By default if you’re offering free, high-quality labor to people, people are incentivized to exaggerate the value of their projects. Of course everybody batting for “team EA” lowers the incentive somewhat, but I would guess not enough.
Even if we imagine that this incentive does not exist (eg. because EA orgs are by stipulation always honest and deontologically opposed to exaggeration or motivated reasoning), I’d still expect having only goodwill and your own judgment (as opposed to goodwill, your own judgment, and $s) as the only check for impact to apply a strong selection effect on your customers, such that the customers who systematically overestimate the impact of (free) tech to their work will crowd out customers with more legitimate uses.

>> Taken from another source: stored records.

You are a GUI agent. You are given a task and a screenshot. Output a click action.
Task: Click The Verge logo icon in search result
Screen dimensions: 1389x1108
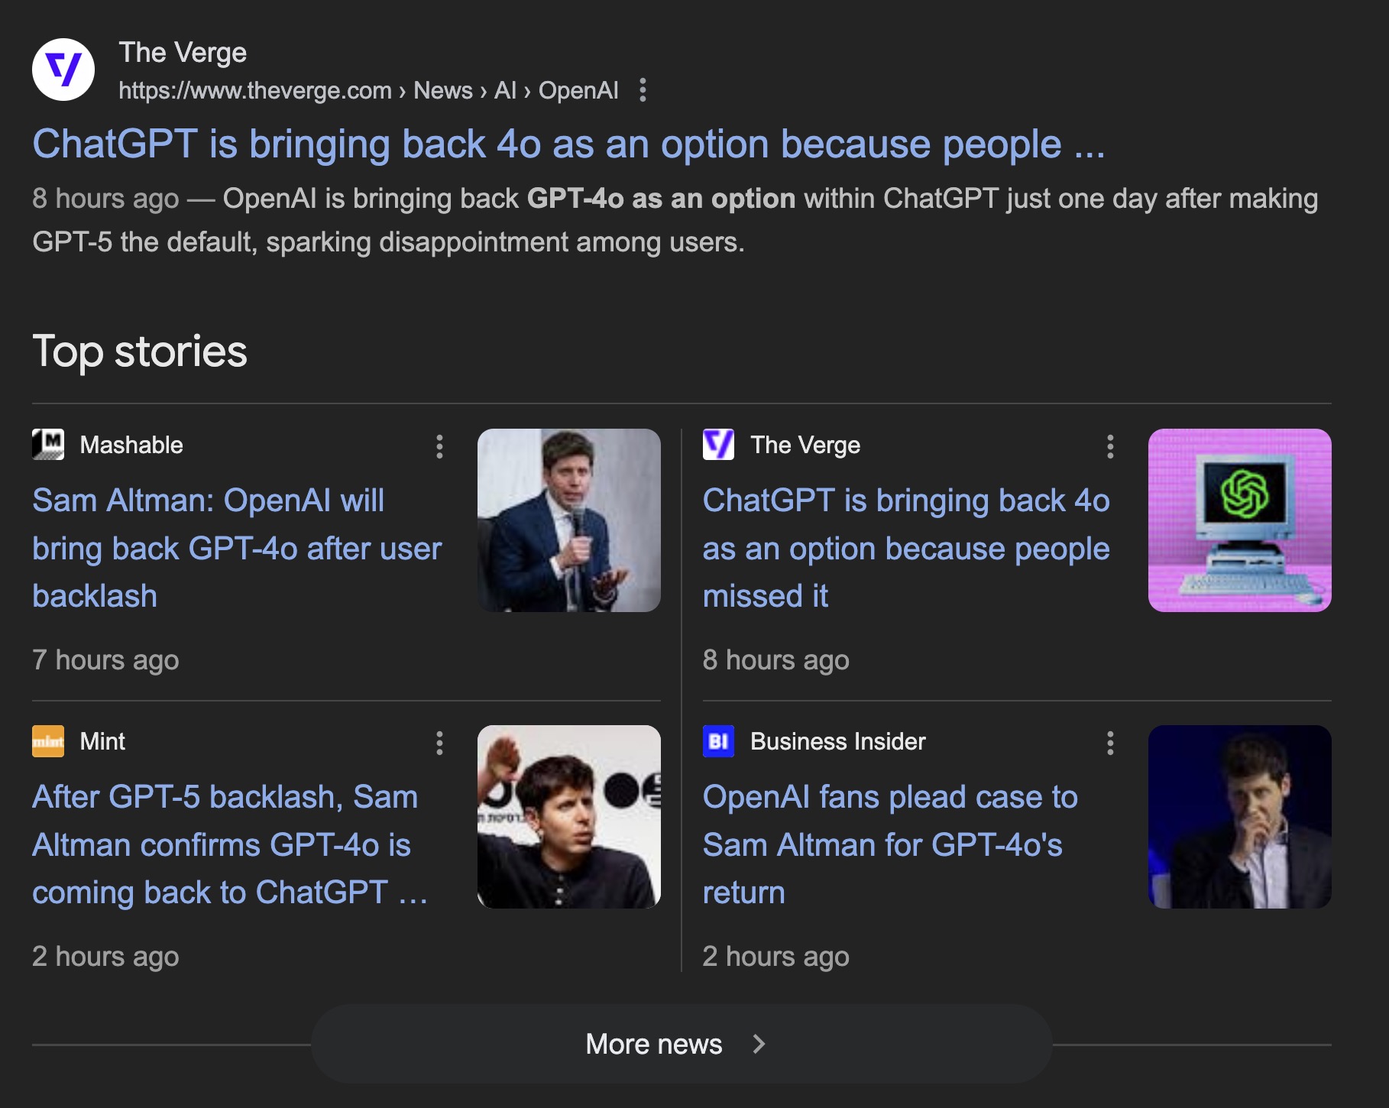pyautogui.click(x=63, y=70)
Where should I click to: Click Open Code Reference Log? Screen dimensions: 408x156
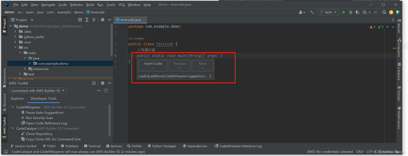(46, 123)
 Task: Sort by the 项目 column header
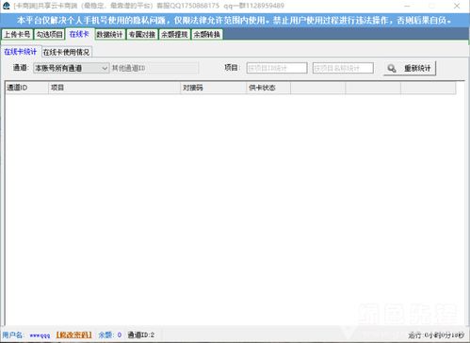115,88
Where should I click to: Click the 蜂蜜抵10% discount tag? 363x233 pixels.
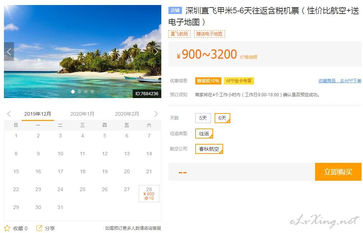[x=208, y=81]
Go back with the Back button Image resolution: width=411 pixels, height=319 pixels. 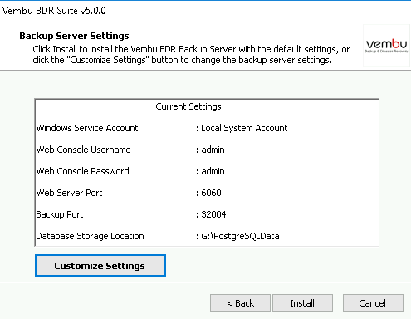(240, 303)
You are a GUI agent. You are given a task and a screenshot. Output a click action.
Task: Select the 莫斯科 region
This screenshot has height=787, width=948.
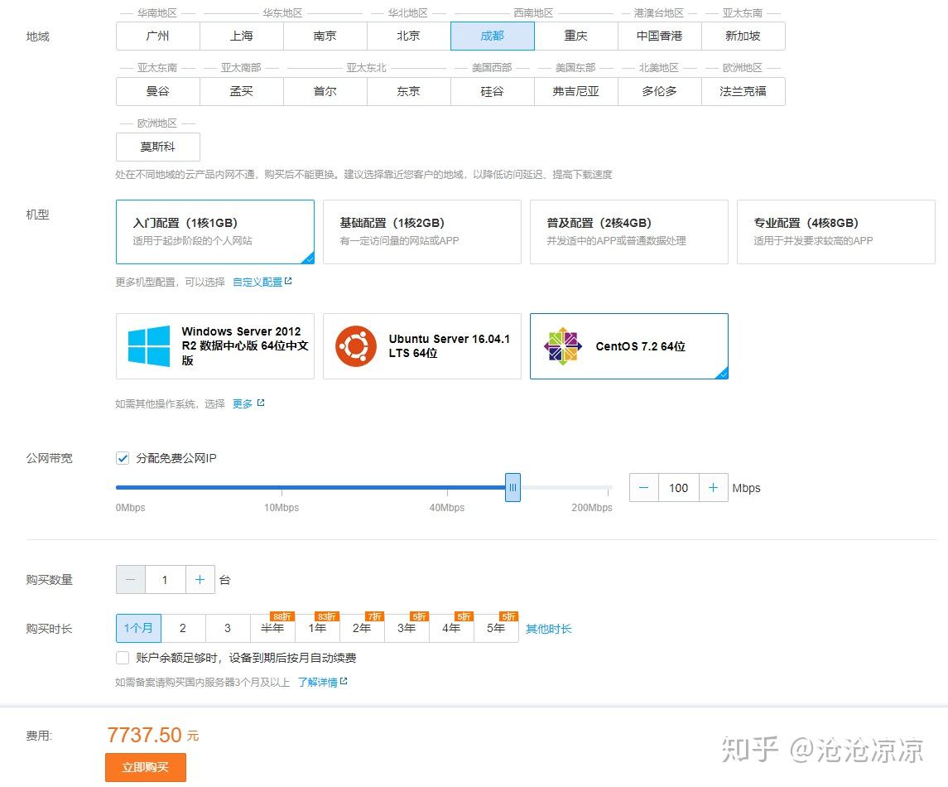pos(157,147)
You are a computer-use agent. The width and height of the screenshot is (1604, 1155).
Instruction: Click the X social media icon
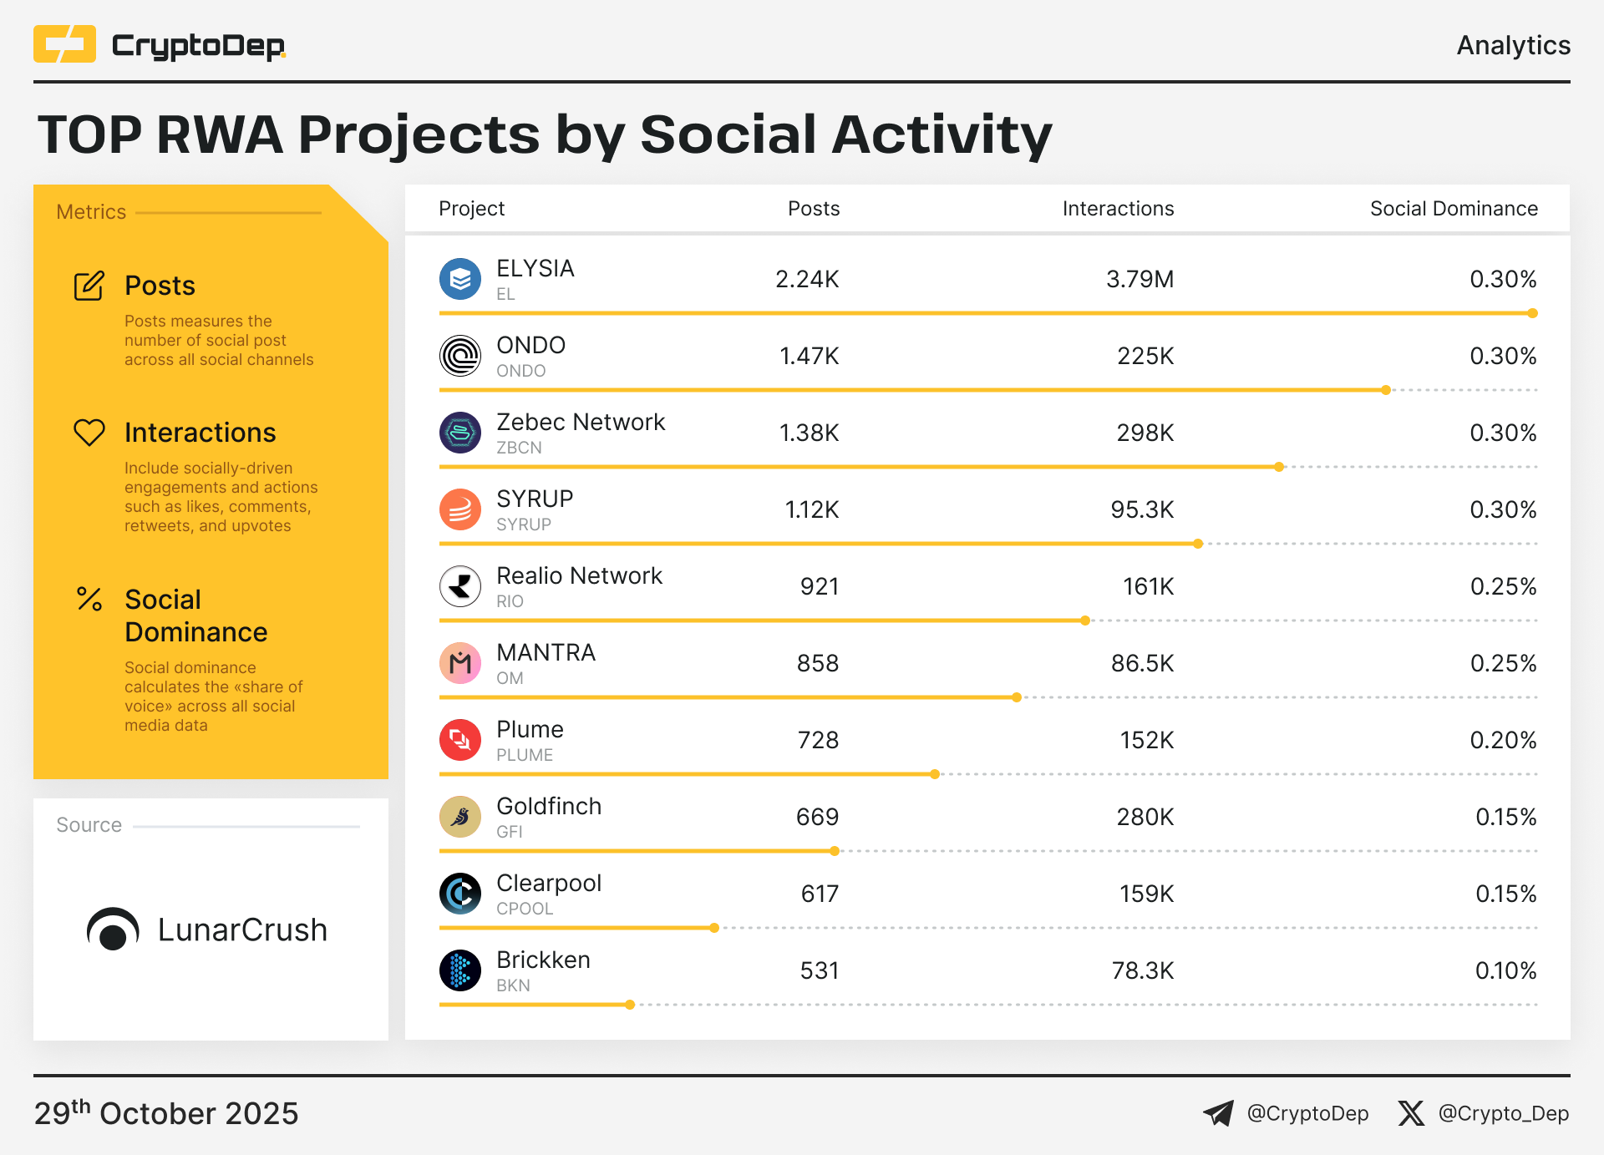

I suspect this issue to continue to exist even with paid EA work, as long as the value of your work exceeds the cost, but at least there is some sanity check on how skewed the incentives can get.
I might have misunderstood, but wouldn’t the same apply to the same customers applying for funding for tech work? Ie the people who systematically overestimate the impact of free tech to their work would systematically overestimate the impact of paid tech to it, and so inasmuch as this is a problem (and I definitely agree with treating EAs and orgs as being at least somewhat selfish/self-biased), it’s one that already exists.
If you do think an agency would create new incentives for such gaming of the system, it seems like it could still avoid them by being part of or entirely deferring to a granting agency. This seems basically like the mode in part 4, with all the upsides and downsides that would have. I’m pretty neutral on that mode vs independence, though Luke mentioned in the comments to his recent thread that he was against expanding OpenPhil’s domain that way.
I think this applies somewhat for newer orgs and for very discerning/active donors. But my guess is not as much for more established orgs and busier/less discerning funders, because a funder can in theory look at the total inputs and outputs of an EA org and consider either average and marginal cost-benefit when deciding whether to fund them, rather than do sophisticated accounting on specific purchase decisions. So at least in a retrospective evaluation, rather than a line item consideration of whether past donations specifically spent on an improved website, better HR software, external recruiters, higher quality toilet paper etc, is worth it, I can just look at an org’s reported outputs and make a broad judgment of whether it’s worth the money (or other capital) that went in, and then further decide whether I trust the org’s leadership to make good decisions with extra $s. This means that customer EA orgs may be specifically mistaken about funding software work, but unless they make up for it in efficiency gains elsewhere, the total relatively low efficiency will become obvious eventually, and thus customer orgs are incentivized to maximize cost-benefits across the org.
Whereas if the EA org made a lot of use of high-quality labor implicitly or explicitly paid for elsewhere in the movement, this is harder to trace/account for as a funder.